Iframe optional

[julesbou]

The iframe does not seems to be optional, i've hacked quite a lot to replace it by a div.

Is it possible in a next release to make it optional?

Thank you

[tiff]

Hi @gordonslondon,

I don't think that this will soon be part of wysihtml5.
wysihtml5 uses an advanced security concept where the editor's iframe acts as a sandbox (<iframe security="restricted">).
It's needed to avoid unwanted script execution (xss) while working with the editor.

Scenario:
User copies content from an external page and inserts it into the editor.

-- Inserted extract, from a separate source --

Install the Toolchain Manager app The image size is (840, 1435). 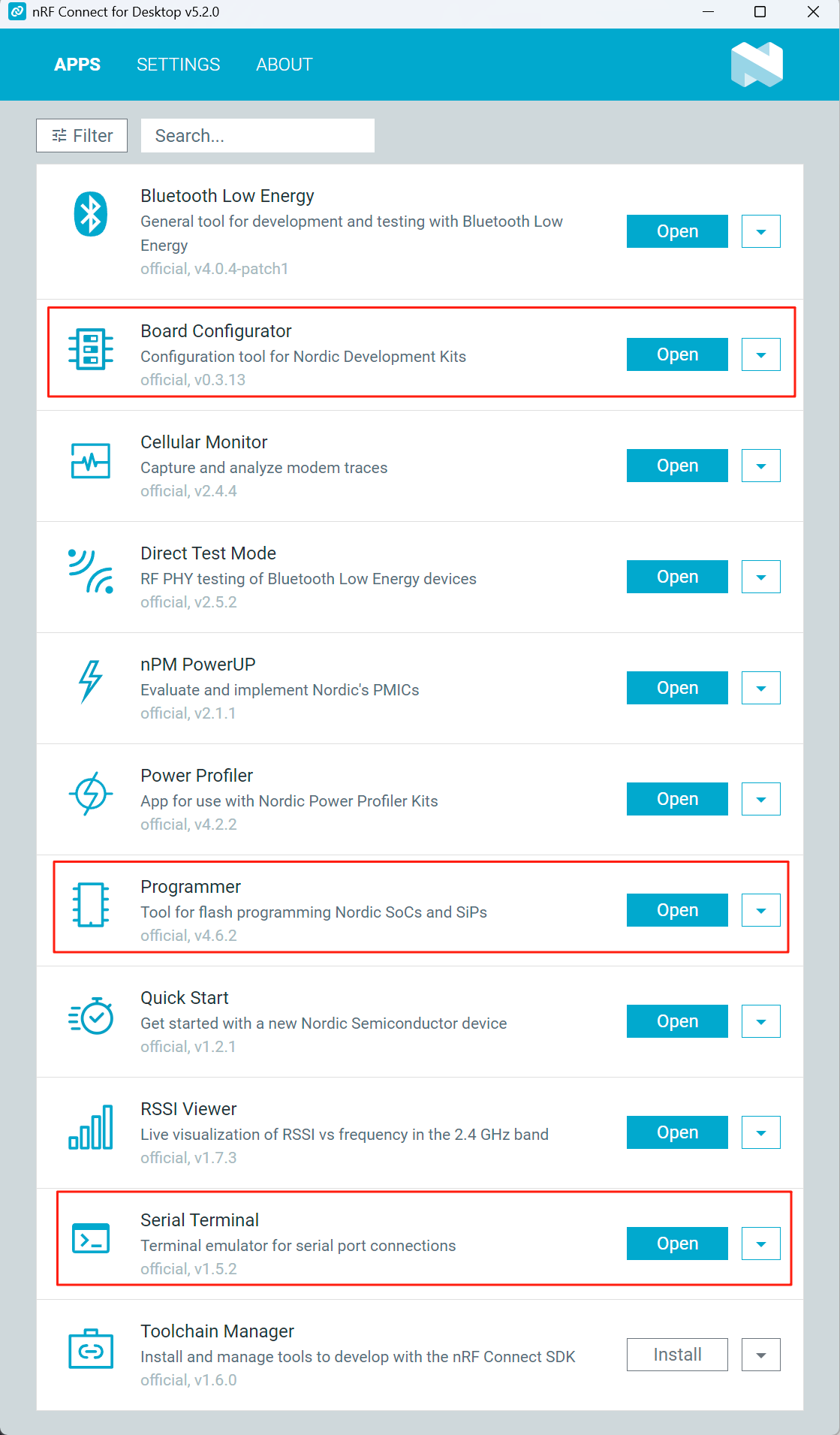677,1355
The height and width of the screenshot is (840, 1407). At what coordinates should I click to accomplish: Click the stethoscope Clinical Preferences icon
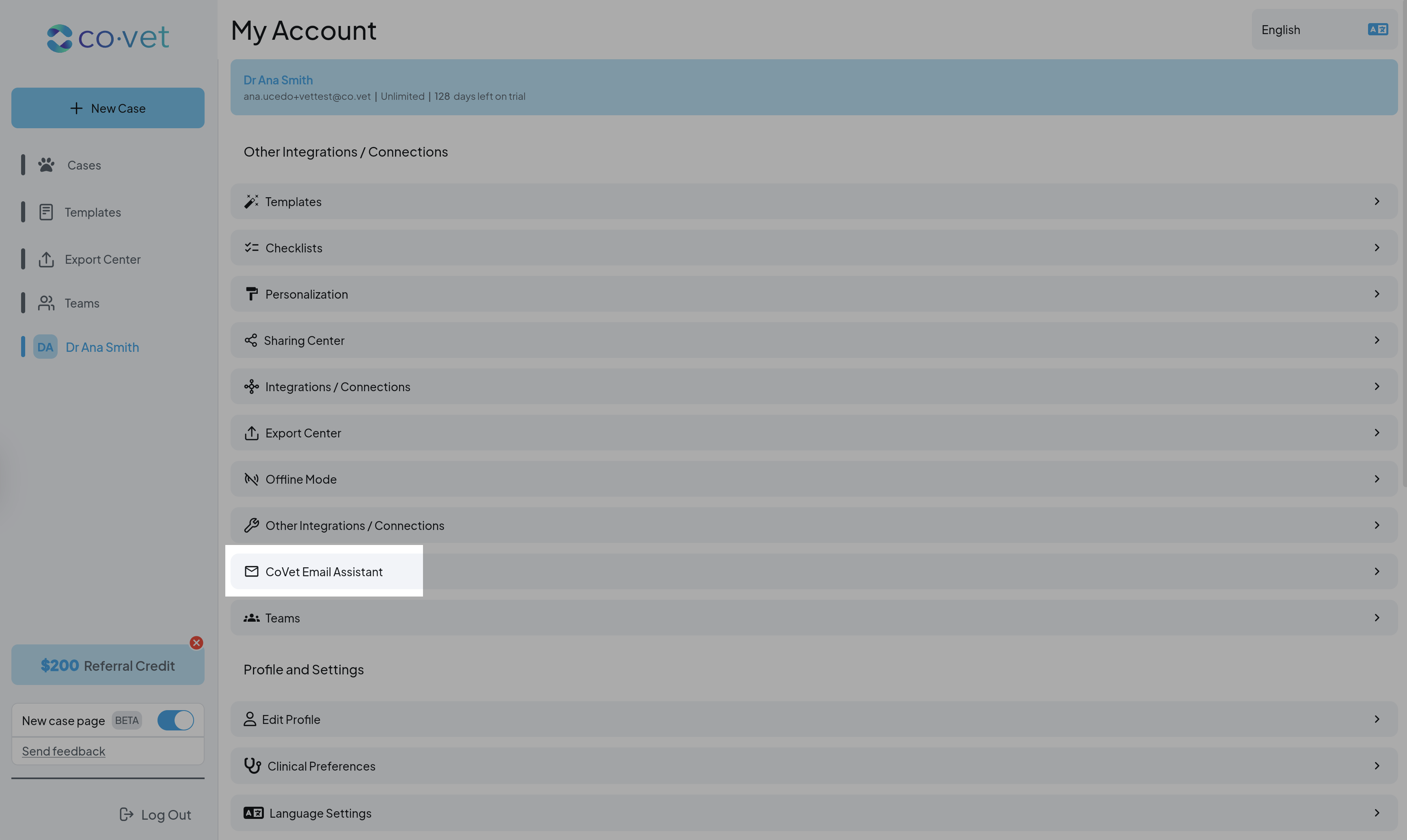coord(252,765)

Now the copied content could contain hidden script tags that possibly access cookies and do other harm to the user.

I did some extensive research on this topic. Check this test suite:
http://tifftiff.de/contenteditable/onpaste_test.html

and the resulting code:
https://github.com/xing/wysihtml5/blob/master/src/dom/sandbox.js

wysihtml5 is by now the only editor with such an approach on security.

However maybe I can help you with your problem: Why did remove the iframe?

[julesbou]

My use case: i'm building a cms where user can style his page (this will generate css in a <style> tag) and edit content in the same time, for the moment I haven't find a way to allow the user to do both: design the page and edit content (cuz the css generated in the page cannot be accessed throw the iframe).

I've looked at the stylesheets option, allowing me to pass an array of css files. It's not enough for me, when the user edit the design, css files are not generated until the user save the page. (so my content inside wysihtml5 editor is still unstyled).

I was aware about your security concerns, also your tests shows that only IE is affected, is there any way to strip all javascript from user input in this browser ?

[tiff]

To first answer your question: No there isn't a solution to that.

However if you need to apply styles dynamically to the editor then I think I might help:
wysihtml5.dom.insertCSS(["div { color: red; }"]).into(editor.composer.sandbox.getDocument());

('editor' is in this case the instance)

Find the source code here: https://github.com/xing/wysihtml5/blob/master/src/dom/insert_css.js

[julesbou]

Interesting, will try asap. I'm closing the issue for now. Thanks.

[julesbou]

@tiff I don't understand something, if we use an iframe to prevent javascript from being executed, does it mean we have to render the content in an iframe too (for a user without editing privilege). I have 10+ instances of wysihtml5, does it mean i've 10 iframes on my page ?

[tiff]

Hell no :)

As with any other input where users can enter html you have to strip malicious code on the server side before saving it by using a html sanitizer.
The iframe is only for catching security threats while the user is working with the editor.

There's even one html5 sanitizer that was built in perl and uses the wysihtml5 parser rules set:
https://github.com/xing/html5-sanitizer

[julesbou]

ooh, haven't seen the html5-sanitizer, looks good for me, thanks for the infos and your patience @tiff.

[huemorgan]

Correction
only this worked for me - add [] because the function insertCSS expects an array - not a string.

wysihtml5.dom.insertCSS(["div { color: red; }"]).into(editor.composer.sandbox.getDocument());

[tiff]

Thanks and sorry!

[vigneshkumarmr]

Hi @tiff

This XSS issue needs to be fixed though I guess.